SHORT PROBLEM 1: Count the lines of the listing below that contain the word "accomplish", and reply with that number alone.

━━━━━ DOCUMENT SECTION ━━━━━

Half the people don’t even know what they are doing there. Fake smiles everywhere. Loads of Hi’s and Hello’s to people you meet everyday, and frosted smiles towards those you have never seen before in your life. And if you keep your ears open, you can actually hear people bitch about each other. Mostly old bats.

And then, somebody ( smiling, of course) comes and says – “Food is served.” and there is a mad rush. And then everybody’s done eating, and it’s time to leave. Provided you are done ogling at the girls. More smiles.

I feel sorry for the bride and groom. Poor things. They have to undergo a night of masochistic rituals, all in the name of tradition. Face it, it’s so friggin tedious!!

I wish I can get a DJ to come scratch some vinyl at my wedding. ( Yeah, fat chance! My mother would get hysterics)

━━━━━

SHORT PROBLEM 2: Carry on writing the piece about wedding receptions above, picking up right after its last sentence.

━━━━━ DATASET ━━━━━

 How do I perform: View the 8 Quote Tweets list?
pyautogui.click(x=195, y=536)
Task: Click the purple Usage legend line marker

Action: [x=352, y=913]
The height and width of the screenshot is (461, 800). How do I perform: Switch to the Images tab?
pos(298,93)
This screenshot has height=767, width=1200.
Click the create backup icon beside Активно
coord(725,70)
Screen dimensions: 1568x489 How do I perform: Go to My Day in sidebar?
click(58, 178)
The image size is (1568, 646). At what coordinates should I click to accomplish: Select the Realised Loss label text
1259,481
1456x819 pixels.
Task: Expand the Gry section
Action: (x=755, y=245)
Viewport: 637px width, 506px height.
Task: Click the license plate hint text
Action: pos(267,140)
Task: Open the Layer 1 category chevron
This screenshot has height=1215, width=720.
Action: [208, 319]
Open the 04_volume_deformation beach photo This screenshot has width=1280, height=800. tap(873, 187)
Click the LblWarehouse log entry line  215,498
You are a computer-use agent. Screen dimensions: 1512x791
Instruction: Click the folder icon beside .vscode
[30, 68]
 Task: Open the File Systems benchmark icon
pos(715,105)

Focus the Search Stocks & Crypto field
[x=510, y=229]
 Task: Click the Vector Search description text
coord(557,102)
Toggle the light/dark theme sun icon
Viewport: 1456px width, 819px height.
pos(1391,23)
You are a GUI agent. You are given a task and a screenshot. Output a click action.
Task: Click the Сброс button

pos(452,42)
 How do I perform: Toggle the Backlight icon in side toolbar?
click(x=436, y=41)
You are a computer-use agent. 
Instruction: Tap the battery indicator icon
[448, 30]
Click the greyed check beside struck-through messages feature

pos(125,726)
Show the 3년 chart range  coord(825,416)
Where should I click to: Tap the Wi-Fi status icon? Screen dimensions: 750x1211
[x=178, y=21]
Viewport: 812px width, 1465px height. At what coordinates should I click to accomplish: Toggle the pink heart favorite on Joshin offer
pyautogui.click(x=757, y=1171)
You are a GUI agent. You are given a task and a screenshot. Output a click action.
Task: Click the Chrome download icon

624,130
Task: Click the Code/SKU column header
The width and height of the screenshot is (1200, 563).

━━━━━

WRITTEN REPLY 1: 2

WRITTEN REPLY 2:
Yeah, yeah, I know. Purists would say it’s all part of Indian culture, it happens only once in one’s lifetime, etc etc. Big deal! A wedding is supposed to be memorable, that’s it. A couple of good friends around, people you actually know, instead of the WHOLE LOT – yeah, that’s what rankles me – weddings turn out to be such a public affair, what’s the point of inviting the guy only because he lives next door, or someone because you got introduced to him through a friend…or someone who works with you but you don’t know him at all. I think why people do it is – (a) It’s kind of inbred in one’s mind, oh, what will he think if I don’t invite him? And the reverse, oh, he didn’t invite me, what a tragedy! The perfect Indian mental condition. (b) Wish fulfilment, “oooh! Look at me, I am getting married, and th erest of you sodding lot are still single!” ( Actually, I think this is how Bridget Jones thinks ), and of course, (c) More gifts.

I bet this sounds harsh and un-Indian, but well, I am pissed off, and I can’t help it. I think I will edit this a little tomorrow.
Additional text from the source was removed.